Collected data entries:
========================================

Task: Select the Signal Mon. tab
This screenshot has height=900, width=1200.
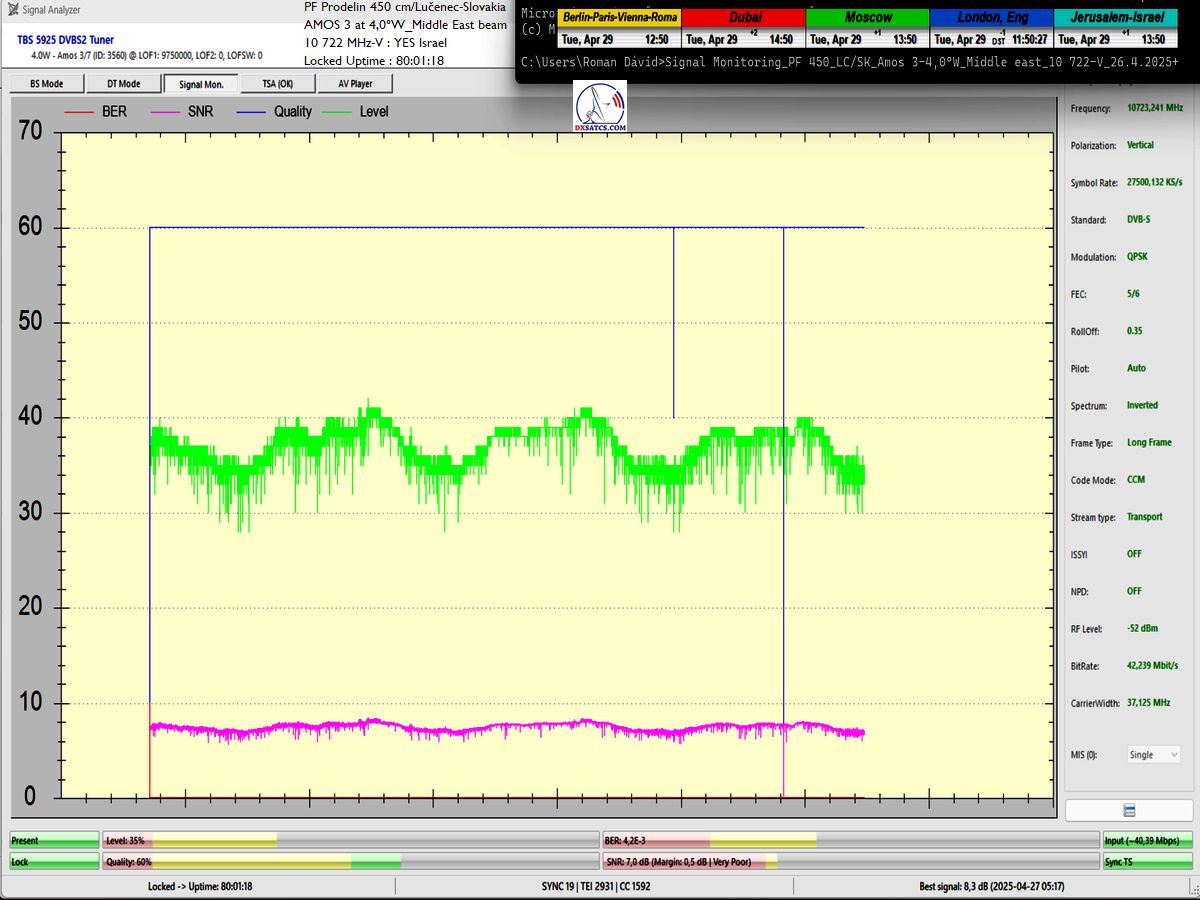Action: point(201,84)
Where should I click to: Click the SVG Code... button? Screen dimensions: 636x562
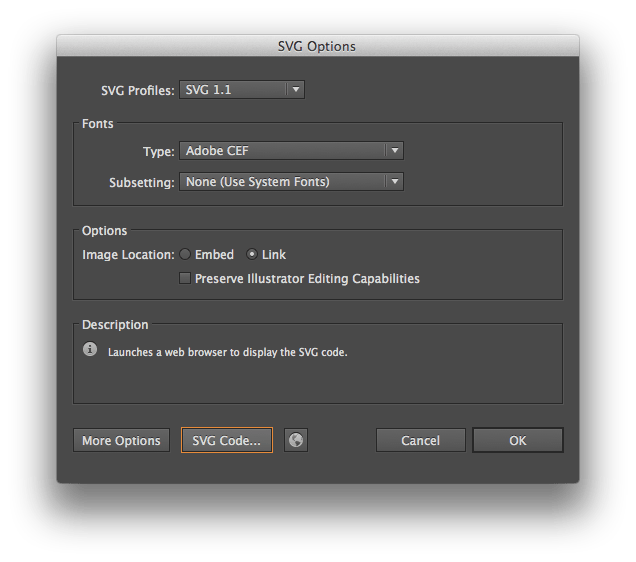(227, 441)
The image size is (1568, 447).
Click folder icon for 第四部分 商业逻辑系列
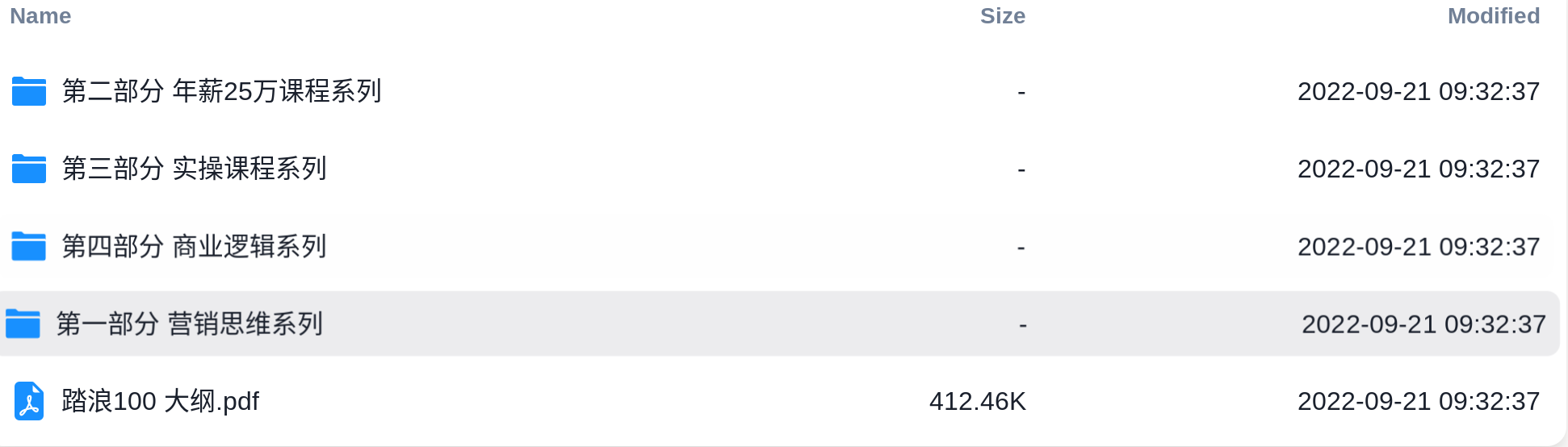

========================================

REQUIRED ACTION: Can the lines from the one with "This screenshot has height=900, width=1200." to the end of the records above be quoted exactly, both ends included, with every picture omitted?

THE COMPLETED TASK:
This screenshot has height=900, width=1200.
Action: point(201,84)
Where should I click to: Click the SVG Code... button? Screen dimensions: 636x562
(227, 441)
The image size is (1568, 447).
Click folder icon for 第四部分 商业逻辑系列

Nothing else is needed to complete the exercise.